第7章 把自己蠢哭
周学宁睁开眼的时候,天已经黑了,她躺在床上睁着眼睛盯着房梁好一会儿,才想起自己刚刚是昏倒了。
屋子好像比之前亮堂了不少,她掀开被子坐了起来,放眼望去。桌子板凳全放上了胖胖的白蜡烛,一共八根,使得整间屋子亮晃晃如白昼。
外头灶间好像有人在交谈。
周学宁不知道她昏睡的时候都有什么人来过,所以就走出去看了看。
还没出门就听见贝雷帽小青年蹲在灶间嘀嘀咕咕不知道在说什么,待走近才听清楚了他和另外一人的对话。
“呆子,你到底行不行?你确定这么吹是对的?”
“我没把握,说不好。
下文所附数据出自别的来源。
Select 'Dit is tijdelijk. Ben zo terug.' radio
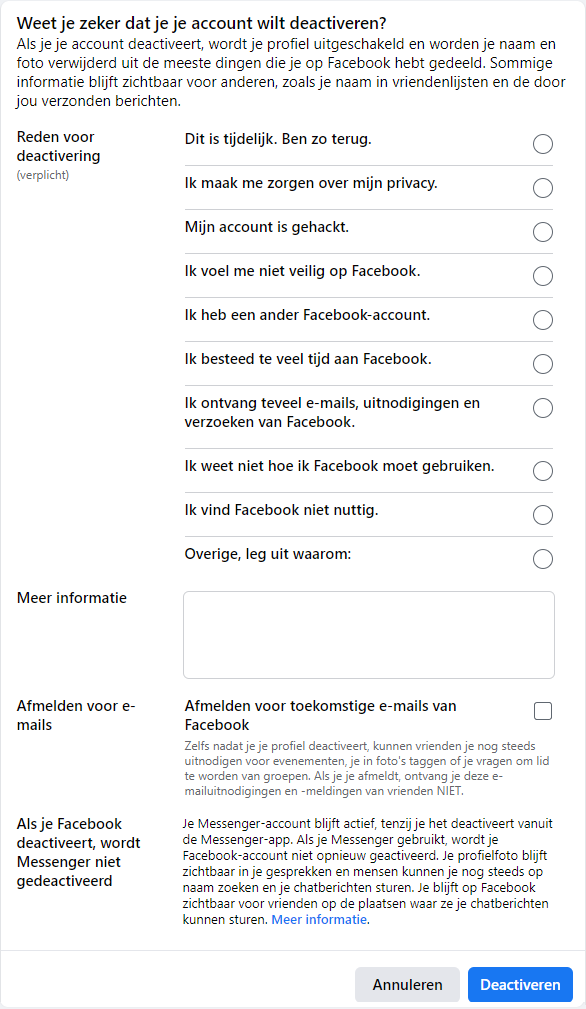Screen dimensions: 586x1009 pyautogui.click(x=543, y=144)
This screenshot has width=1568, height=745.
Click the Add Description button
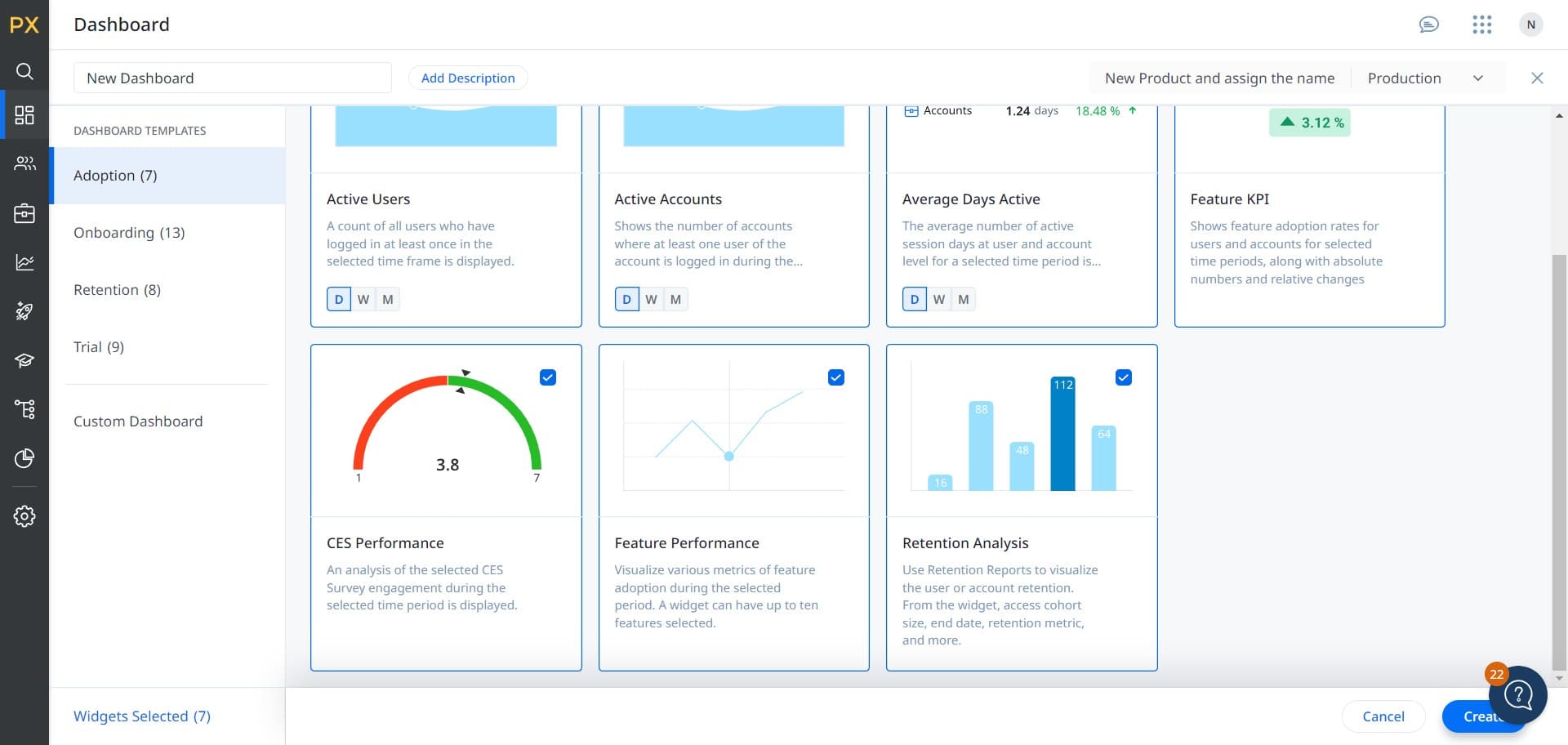point(468,78)

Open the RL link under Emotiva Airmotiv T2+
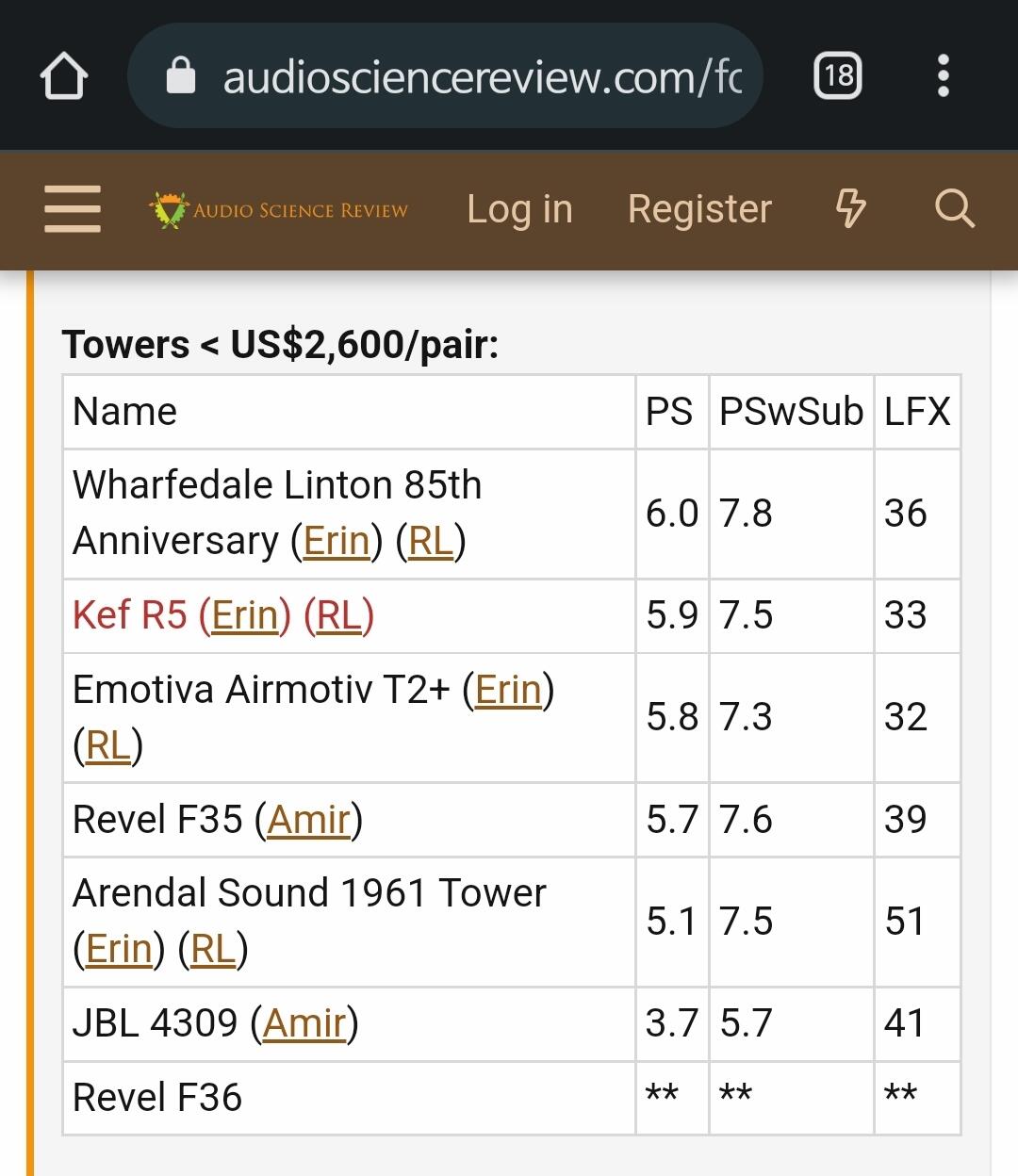pyautogui.click(x=107, y=745)
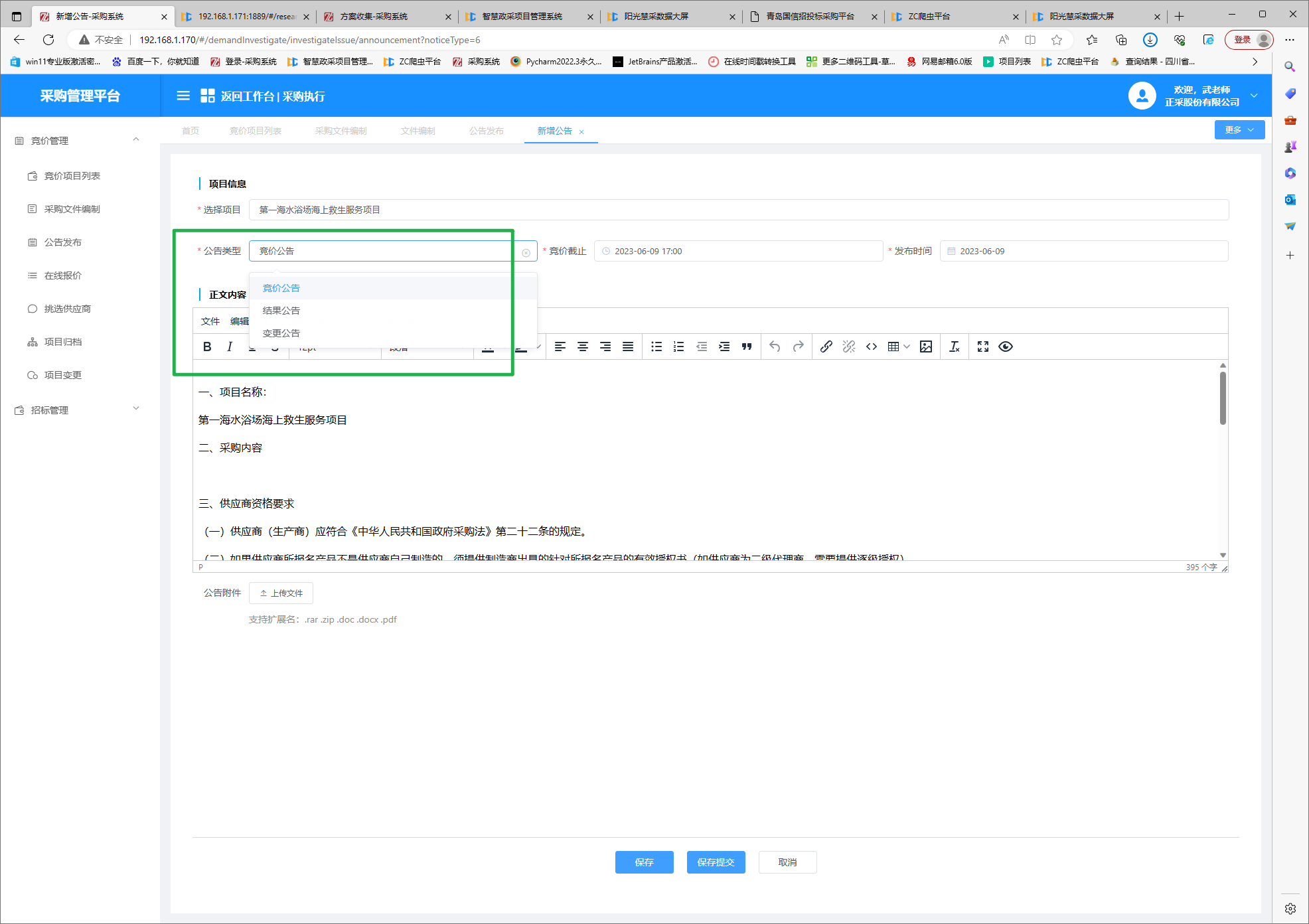Clear formatting icon in toolbar
1309x924 pixels.
pos(955,346)
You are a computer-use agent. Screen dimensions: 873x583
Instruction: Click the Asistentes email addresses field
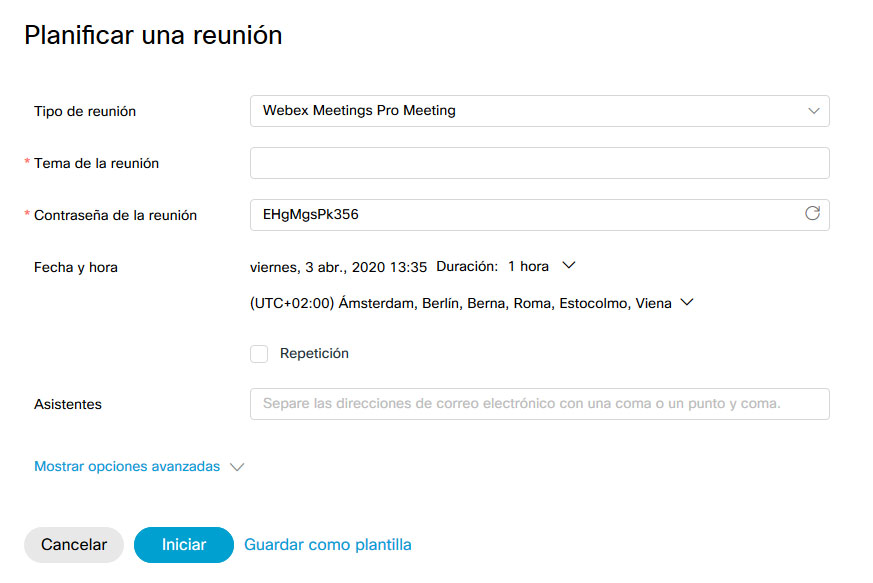pyautogui.click(x=539, y=404)
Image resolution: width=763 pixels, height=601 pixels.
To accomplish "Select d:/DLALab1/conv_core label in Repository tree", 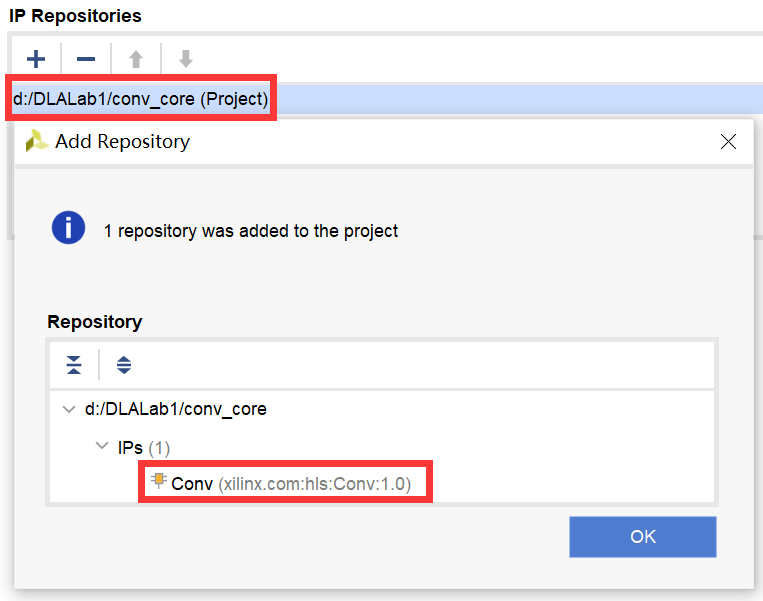I will (x=175, y=409).
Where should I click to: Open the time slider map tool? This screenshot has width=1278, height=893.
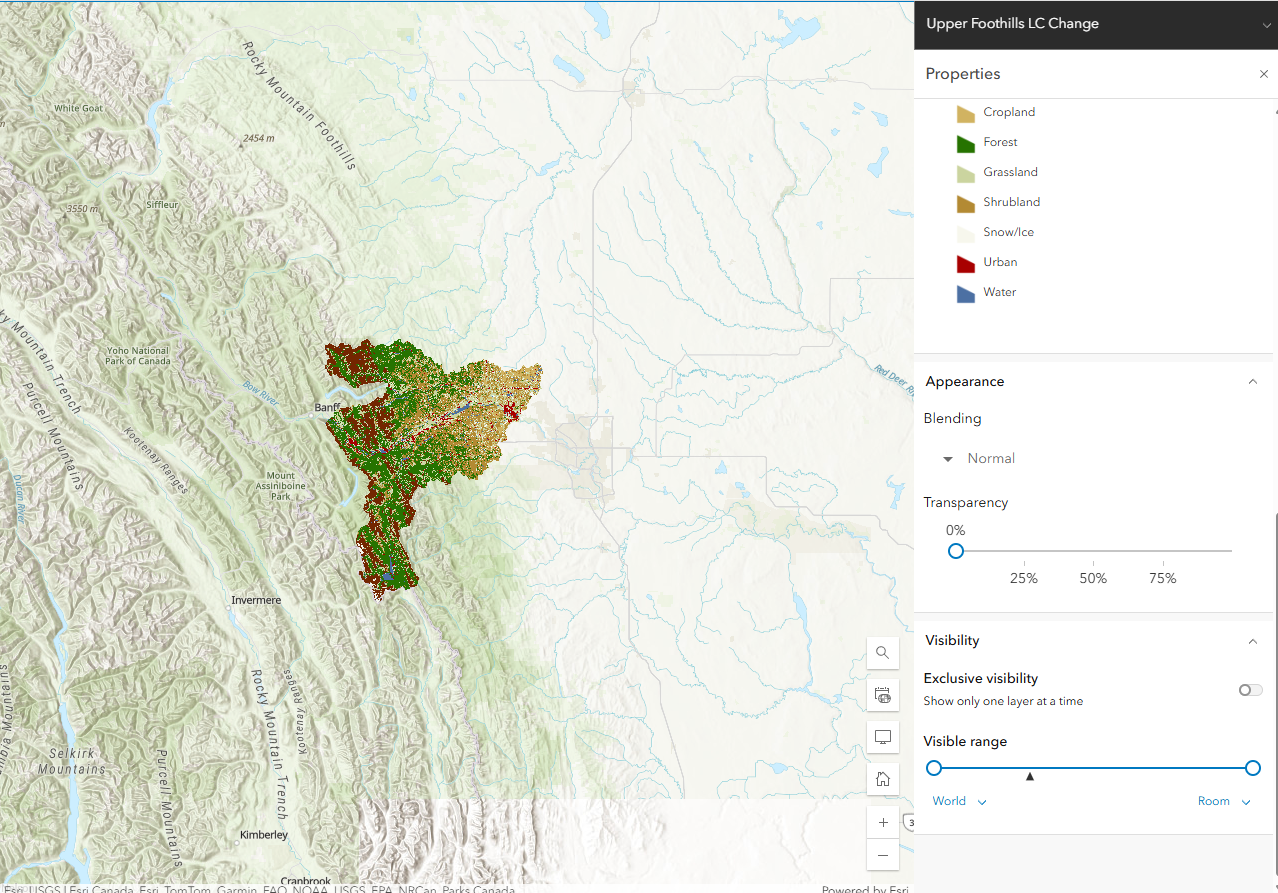pyautogui.click(x=883, y=694)
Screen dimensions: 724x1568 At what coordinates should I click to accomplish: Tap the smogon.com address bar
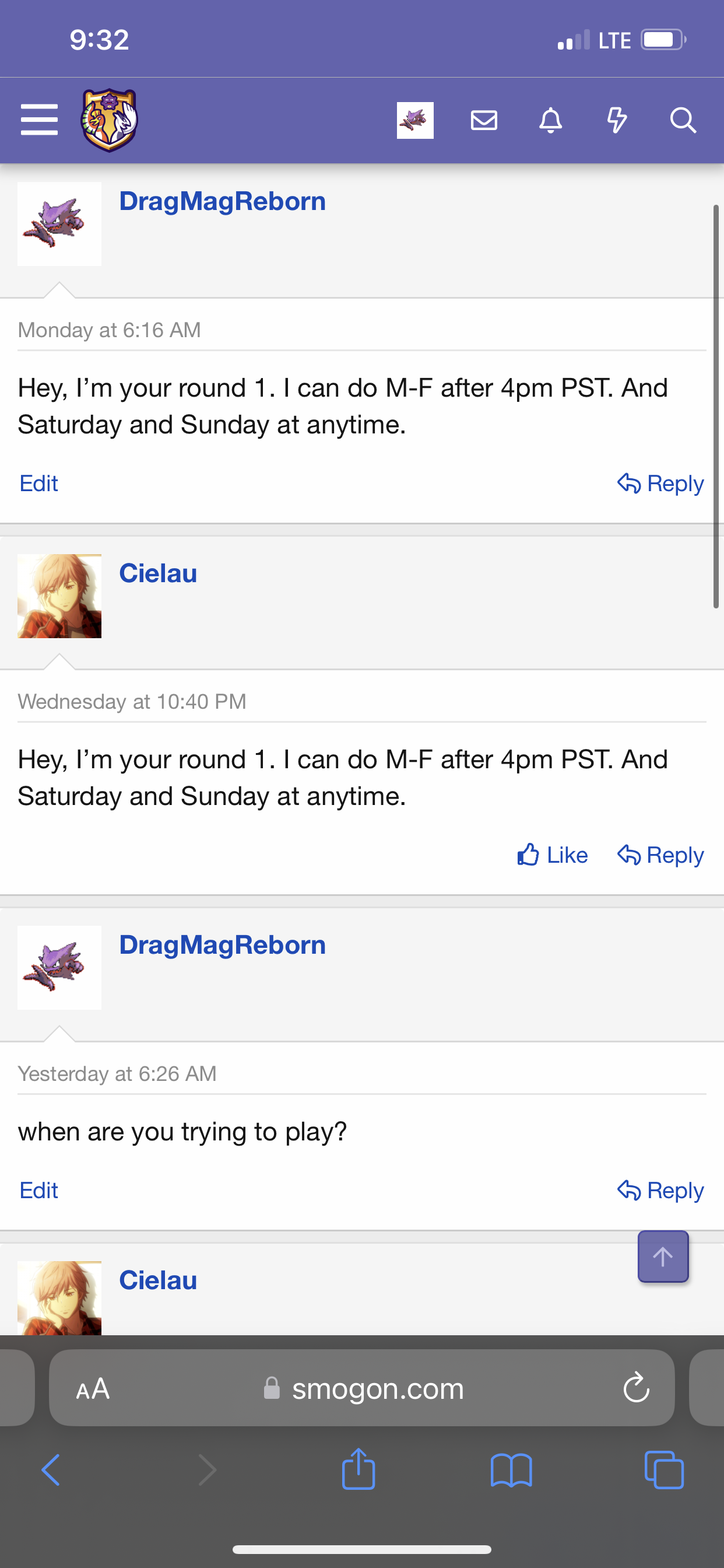click(377, 1388)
”
“没把握?!没把握?!那你在我后头一副指点江山的狗头军师模样又是什么鬼?”
说完这句话的易书铭顿感背后凉飕飕的,立马虔诚地道歉:“呸呸呸,有怪莫怪,有怪莫怪,小孩子不懂事,不是有意冒犯,神明大人就当小孩子放了个臭屁吧!”
周学宁不解,为何大晚上的,这两个人会在自己家里。
“你们在干什么?”
易书铭抬起黑糊糊的小脸,笑容异常灿烂,高兴地手舞足蹈起来,“咦,你醒了?快快快,快来帮忙,小爷我实在和你们家灶台处不好关系,怎么弄这锅粥都不熟!”
周学宁解开了锅盖,大铁锅里放了一点点大米,连水都没放,这是要煮粥?
即便是煮饭也要放水呀!
周学宁摸了一下大米,干的,不由得奇怪地问道:“怎么,这大米……”
“你放心,这大米是小爷在那个缸子里找到的,我看过了,很干净。”
周学宁当然知道这是干净的,因为是她昨天刚买的。
“唔,我的意思是,你们淘过米了吗?”
徐润成先抓住了重点,“米是需要经过淘洗的吗?”
易书铭眼睛滴溜溜一转,喧宾夺主道:“呆子,叫你平时多看书你不听,这下子知道不读书的坏处了吧!连米都不知道要洗。”
“我看书了,书上没说米要淘洗。”
周学宁看了看贝雷帽,又看了看金丝眼镜男,心里暗暗想道,果真是人以群分,物以类聚,优秀的人都是扎堆的,半斤八两的人也是好朋友。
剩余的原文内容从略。